EVENT-DRIVEN FAULT DIAGNOSIS FRAMEWORK FOR AUTOMOTIVE SYSTEMS
    1.
    发明申请
    EVENT-DRIVEN FAULT DIAGNOSIS FRAMEWORK FOR AUTOMOTIVE SYSTEMS 有权
    用于汽车系统的事件驱动故障诊断框架

    公开(公告)号:US20110238258A1

    公开(公告)日:2011-09-29

    申请号:US12730883

    申请日:2010-03-24

    CPC classification number: G07C5/0808

    Abstract: Systems and methods for capturing and analyzing significant parameter data from vehicle systems whenever a diagnostic trouble code (DTC) is triggered. A multi-dimensional matrix is constructed, with vehicles, DTCs, and parameter data comprising three dimensions of the matrix. The data matrix is populated with DTC and parameter data from many different vehicles, either when vehicles are taken to a dealer for service, or via wireless data download. Time can be added as a fourth dimension of the matrix, providing an indication of whether a particular system or component is temporally degrading. When sufficient data is accumulated, the data matrix is pre-processed, features are extracted from the data, and the features are classified, using a variety of mathematical techniques.

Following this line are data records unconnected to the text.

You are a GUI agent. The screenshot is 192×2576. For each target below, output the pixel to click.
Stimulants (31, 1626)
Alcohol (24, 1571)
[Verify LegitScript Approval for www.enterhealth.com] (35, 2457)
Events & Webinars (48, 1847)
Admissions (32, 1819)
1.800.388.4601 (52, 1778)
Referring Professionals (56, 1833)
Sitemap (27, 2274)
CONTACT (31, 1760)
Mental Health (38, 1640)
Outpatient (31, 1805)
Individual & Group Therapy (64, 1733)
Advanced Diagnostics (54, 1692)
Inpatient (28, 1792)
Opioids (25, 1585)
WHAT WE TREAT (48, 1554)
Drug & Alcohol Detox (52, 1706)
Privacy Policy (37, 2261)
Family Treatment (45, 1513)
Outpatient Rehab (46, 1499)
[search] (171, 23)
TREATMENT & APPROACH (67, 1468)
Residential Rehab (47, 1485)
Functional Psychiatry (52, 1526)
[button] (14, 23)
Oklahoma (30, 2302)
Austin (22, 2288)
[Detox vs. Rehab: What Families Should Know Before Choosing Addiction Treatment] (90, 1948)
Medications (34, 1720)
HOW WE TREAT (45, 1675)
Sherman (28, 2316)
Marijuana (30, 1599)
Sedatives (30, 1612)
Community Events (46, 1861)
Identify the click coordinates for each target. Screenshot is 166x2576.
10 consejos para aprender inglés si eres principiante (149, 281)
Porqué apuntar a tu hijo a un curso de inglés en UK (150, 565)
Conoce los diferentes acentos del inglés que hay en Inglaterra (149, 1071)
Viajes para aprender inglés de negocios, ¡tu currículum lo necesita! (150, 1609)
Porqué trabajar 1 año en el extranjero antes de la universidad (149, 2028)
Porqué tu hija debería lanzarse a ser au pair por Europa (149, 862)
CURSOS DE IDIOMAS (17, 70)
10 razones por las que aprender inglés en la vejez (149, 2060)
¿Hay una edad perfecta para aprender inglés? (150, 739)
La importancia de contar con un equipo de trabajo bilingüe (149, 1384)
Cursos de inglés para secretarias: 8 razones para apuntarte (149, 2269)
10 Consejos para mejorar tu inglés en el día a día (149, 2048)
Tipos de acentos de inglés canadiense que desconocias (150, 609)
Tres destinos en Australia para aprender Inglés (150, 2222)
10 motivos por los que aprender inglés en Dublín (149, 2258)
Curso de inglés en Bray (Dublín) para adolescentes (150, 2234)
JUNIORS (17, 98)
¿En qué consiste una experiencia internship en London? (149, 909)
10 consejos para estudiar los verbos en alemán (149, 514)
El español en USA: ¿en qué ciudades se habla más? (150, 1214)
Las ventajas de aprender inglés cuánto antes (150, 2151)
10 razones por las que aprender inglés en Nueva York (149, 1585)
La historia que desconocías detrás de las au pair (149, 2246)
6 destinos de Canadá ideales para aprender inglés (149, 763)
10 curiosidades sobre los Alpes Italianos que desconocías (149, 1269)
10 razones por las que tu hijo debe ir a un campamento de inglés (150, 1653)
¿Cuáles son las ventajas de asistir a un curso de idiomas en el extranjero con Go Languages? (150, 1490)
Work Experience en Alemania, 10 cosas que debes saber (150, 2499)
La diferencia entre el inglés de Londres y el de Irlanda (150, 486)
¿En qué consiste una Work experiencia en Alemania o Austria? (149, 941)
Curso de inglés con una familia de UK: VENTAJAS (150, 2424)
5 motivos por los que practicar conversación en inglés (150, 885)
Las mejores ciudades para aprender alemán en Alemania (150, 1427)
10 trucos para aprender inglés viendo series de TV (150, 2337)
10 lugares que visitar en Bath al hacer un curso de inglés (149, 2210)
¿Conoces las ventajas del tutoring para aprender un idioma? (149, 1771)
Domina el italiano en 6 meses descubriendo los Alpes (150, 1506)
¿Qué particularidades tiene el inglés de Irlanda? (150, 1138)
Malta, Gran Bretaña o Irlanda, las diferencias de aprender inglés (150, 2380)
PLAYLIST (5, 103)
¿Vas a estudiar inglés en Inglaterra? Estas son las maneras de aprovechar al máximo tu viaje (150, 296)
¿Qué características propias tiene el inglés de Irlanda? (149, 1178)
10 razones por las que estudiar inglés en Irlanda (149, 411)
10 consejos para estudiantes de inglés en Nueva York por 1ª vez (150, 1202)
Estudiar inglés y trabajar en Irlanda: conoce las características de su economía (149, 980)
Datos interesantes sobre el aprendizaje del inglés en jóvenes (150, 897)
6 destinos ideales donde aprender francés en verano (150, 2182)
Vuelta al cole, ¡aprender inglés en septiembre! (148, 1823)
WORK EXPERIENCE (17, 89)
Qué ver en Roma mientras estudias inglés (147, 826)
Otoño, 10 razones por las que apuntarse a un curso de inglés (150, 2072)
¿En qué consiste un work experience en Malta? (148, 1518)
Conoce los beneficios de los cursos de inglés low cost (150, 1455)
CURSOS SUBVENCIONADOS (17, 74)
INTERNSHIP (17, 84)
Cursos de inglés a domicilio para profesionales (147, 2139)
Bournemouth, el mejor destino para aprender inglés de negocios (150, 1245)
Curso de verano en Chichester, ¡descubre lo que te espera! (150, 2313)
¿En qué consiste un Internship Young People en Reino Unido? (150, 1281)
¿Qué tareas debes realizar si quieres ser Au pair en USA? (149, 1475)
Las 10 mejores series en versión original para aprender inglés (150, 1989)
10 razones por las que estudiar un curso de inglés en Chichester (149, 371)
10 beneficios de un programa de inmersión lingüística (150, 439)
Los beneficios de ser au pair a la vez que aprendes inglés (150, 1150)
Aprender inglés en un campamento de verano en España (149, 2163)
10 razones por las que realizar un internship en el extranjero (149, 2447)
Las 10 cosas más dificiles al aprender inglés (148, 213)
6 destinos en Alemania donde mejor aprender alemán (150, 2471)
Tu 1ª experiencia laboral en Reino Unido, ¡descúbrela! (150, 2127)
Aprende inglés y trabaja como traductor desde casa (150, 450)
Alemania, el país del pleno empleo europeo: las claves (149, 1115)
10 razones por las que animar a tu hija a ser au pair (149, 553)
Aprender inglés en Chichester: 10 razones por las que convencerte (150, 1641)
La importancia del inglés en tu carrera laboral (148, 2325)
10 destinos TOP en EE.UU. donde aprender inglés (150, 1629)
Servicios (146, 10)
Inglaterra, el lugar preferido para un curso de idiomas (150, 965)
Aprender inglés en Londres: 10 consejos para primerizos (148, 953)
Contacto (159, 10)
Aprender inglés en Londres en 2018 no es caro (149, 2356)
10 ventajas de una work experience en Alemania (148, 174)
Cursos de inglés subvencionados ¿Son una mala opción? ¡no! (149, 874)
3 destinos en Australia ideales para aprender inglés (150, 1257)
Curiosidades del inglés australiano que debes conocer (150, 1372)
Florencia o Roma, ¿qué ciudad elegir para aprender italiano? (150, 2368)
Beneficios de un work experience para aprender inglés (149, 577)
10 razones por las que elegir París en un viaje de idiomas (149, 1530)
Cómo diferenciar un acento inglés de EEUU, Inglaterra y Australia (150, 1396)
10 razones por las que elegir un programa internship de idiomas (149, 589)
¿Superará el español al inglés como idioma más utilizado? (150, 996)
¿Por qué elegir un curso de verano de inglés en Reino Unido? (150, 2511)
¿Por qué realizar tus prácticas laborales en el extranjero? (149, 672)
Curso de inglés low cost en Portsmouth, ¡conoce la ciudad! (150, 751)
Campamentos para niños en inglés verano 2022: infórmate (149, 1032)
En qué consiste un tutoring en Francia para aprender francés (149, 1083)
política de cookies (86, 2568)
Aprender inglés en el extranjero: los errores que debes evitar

Trained classifiers are then used to diagnose the root cause of any particular fault signal, and also to provide a prognosis of system health and remaining useful life.

    Abstract translation: 每当触发诊断故障代码(DTC)时,从车辆系统捕获和分析重要参数数据的系统和方法。 构建多维矩阵,其中车辆,DTC和包括矩阵三维的参数数据。 当车辆被送往经销商进行维修或通过无线数据下载时,数据矩阵中填充有来自许多不同车辆的DTC和参数数据。 时间可以作为矩阵的第四维度添加,提供特定系统或组件是否在时间上有所降低的指示。 当累积足够的数据时,数据矩阵被预处理,从数据中提取特征,并且使用各种数学技术对特征进行分类。 然后训练分类器用于诊断任何特定故障信号的根本原因,并且还提供系统健康和剩余使用寿命的预后。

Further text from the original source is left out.